22 May 2010

Target ends, stimulate diverse, efficient means

From Washington to Athens, the economic crisis is producing consolidation rather than revolution, the entrenchment of authority rather than its diffusion, and the concentration of power in the hands of the same elite that presided over the disasters in the first place. Ross Douthat, The Great Consolidation, 'New York Times', 16 May
When the only tool you've got is a hammer, you're likely to see every problem as a nail. Our policymakers' hammer is control. Unable to relinquish it, they accumulate more and more, creating a policymaking monocultre. And, as in agriculture, a monoculture raises the stakes: a shock can become a catastrophe.

One answer might be for government to realize that, while its stated goals may be laudable and almost universally approved of, there are many different ways of achieving them. Regulations, for example, are means rather than ends. Why not target ends rather than means? Clarity about ends would mean clarity about the costs of achieving them: something which our current system doesn't achieve. Fiscal deficits have accumulated to dangerous levels, simply because the obvious fact that you cannot spend more than you earn indefinitely has been obscured by a policymaking system that prefers vague, uncosted, mutually conflicting goals, to one that offers transparency, stability and public participation and buy-in.

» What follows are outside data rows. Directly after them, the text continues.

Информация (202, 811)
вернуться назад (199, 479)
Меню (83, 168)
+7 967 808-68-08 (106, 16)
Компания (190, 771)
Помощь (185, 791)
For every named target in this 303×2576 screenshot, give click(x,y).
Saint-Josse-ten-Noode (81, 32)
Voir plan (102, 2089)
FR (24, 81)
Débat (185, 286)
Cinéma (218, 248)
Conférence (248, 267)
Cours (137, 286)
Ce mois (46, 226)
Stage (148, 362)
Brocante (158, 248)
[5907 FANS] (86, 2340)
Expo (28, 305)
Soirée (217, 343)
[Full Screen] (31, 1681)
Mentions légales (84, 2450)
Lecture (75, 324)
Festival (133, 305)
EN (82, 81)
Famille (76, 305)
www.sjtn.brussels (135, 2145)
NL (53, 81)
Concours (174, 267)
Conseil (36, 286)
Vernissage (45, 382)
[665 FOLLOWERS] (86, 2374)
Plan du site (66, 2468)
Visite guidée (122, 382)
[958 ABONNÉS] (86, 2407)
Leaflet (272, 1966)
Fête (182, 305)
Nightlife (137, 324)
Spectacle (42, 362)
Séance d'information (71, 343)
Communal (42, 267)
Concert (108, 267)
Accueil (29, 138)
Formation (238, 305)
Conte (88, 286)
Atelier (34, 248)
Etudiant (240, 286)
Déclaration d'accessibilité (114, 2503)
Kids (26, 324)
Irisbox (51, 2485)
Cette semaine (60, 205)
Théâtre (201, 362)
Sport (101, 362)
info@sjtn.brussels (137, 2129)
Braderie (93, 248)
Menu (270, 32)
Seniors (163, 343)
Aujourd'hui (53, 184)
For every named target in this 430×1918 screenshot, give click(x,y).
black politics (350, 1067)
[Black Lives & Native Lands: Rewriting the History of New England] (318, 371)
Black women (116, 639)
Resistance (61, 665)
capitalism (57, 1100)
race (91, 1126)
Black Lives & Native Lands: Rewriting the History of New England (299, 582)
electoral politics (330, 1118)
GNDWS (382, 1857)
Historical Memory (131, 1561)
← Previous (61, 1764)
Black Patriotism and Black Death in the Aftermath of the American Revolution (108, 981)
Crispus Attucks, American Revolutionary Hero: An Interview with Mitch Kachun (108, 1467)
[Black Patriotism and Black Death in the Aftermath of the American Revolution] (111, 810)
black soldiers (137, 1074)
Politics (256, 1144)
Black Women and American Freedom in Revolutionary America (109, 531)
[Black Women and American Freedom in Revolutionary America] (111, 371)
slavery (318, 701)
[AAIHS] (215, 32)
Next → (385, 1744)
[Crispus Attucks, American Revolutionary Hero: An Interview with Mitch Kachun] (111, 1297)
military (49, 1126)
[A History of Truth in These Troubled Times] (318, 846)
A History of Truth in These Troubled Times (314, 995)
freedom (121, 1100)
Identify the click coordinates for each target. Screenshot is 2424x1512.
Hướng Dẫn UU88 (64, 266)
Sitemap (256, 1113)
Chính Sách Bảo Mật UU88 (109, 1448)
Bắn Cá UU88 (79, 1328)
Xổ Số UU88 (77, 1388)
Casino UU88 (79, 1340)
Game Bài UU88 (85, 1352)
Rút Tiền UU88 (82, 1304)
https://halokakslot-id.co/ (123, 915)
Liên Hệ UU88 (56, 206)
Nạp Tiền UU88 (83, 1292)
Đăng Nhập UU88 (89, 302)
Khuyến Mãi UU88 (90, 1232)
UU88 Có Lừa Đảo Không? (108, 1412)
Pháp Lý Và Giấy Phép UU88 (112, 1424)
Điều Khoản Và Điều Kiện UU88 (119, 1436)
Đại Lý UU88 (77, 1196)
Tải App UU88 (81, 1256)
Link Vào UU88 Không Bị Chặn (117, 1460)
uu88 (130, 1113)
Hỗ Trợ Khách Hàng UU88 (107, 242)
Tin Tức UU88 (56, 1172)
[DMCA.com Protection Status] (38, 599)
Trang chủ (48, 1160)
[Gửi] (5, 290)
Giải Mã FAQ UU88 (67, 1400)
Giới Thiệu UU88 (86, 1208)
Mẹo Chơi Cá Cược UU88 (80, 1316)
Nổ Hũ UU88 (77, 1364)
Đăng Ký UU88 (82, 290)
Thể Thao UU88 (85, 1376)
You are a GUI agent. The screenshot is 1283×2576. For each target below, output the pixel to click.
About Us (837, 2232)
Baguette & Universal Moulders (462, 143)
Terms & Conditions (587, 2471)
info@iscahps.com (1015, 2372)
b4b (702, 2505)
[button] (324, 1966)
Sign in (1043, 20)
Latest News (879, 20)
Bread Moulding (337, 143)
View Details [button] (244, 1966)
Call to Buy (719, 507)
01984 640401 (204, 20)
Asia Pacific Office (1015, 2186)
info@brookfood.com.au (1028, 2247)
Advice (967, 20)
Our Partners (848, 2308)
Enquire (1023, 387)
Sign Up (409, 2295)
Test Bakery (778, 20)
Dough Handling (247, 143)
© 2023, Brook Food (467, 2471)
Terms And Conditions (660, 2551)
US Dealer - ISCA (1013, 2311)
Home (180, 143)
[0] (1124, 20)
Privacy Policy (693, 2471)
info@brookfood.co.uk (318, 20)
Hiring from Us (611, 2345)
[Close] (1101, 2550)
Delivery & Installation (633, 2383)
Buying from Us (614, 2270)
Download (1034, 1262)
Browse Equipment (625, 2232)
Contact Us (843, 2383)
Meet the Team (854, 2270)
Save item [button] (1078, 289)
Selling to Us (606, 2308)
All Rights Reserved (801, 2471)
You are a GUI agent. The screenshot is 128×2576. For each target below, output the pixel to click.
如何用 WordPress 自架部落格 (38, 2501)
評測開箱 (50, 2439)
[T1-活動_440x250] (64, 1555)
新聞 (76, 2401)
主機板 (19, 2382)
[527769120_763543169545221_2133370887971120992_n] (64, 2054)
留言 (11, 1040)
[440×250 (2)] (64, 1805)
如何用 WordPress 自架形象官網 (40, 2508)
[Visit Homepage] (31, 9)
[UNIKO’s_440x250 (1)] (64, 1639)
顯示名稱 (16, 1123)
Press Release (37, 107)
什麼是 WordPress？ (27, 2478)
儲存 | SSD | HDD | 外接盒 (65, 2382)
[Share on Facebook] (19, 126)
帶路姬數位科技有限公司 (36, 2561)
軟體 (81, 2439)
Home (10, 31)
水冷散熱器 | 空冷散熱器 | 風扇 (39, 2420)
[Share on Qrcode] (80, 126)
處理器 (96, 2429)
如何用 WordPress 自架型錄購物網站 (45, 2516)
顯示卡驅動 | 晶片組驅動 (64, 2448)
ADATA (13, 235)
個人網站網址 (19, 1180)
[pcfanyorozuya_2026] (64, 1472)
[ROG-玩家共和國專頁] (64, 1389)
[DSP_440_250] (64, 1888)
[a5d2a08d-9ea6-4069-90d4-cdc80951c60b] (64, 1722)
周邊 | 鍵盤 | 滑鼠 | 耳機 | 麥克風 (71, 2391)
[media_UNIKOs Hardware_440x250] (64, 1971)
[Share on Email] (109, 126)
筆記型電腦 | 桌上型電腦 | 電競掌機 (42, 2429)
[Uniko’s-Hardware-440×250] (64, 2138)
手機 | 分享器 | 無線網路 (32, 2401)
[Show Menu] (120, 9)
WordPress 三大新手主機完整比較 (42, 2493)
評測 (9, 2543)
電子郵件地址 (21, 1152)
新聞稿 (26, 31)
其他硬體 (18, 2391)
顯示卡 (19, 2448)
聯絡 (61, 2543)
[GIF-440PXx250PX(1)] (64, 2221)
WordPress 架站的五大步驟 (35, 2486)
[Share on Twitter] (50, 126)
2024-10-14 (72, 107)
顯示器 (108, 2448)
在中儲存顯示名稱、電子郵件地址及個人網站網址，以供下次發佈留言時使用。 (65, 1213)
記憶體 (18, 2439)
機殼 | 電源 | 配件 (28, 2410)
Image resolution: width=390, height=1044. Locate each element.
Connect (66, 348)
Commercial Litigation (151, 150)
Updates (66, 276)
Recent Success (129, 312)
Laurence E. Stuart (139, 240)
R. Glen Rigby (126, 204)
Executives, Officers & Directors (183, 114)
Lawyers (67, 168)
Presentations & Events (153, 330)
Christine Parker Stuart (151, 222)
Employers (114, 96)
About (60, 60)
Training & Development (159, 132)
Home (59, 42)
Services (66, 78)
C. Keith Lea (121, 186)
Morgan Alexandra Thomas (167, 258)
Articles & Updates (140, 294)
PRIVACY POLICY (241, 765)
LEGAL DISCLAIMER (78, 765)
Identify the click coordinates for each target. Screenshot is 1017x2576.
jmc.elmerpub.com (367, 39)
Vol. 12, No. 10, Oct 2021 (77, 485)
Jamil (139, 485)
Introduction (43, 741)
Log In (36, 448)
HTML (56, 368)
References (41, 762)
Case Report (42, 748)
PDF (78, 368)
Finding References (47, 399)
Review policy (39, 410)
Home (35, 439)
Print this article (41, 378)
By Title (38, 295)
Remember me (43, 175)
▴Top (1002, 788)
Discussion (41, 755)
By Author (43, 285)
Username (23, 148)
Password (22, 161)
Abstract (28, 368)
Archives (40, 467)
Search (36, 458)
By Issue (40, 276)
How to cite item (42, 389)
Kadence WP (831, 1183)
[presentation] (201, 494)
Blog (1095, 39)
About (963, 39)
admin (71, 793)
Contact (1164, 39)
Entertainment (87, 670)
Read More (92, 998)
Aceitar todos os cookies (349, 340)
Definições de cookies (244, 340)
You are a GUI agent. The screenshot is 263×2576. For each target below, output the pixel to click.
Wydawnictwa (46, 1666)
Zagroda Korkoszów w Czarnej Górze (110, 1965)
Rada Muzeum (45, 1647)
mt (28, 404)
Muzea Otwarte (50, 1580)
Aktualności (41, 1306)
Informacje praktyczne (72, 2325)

That's where Social Policy Bonds can enter the picture. They explicitly targeting ends, rather than means. Their ends are costed and minimised by a competitive market. The bonds generate a cascade of incentives for all involved in achieving social and environmental goals to be efficient. One way they do this is by stimulating the exploration, investigation and implementation of diverse, adaptive approaches to our social problems, rather than the top-down, one-size-fits-all, centrally planned, uniform approach so favoured by our current policymaking system. That system, as we see, is extremely fragile. Unfortunately, it might take us all down with it.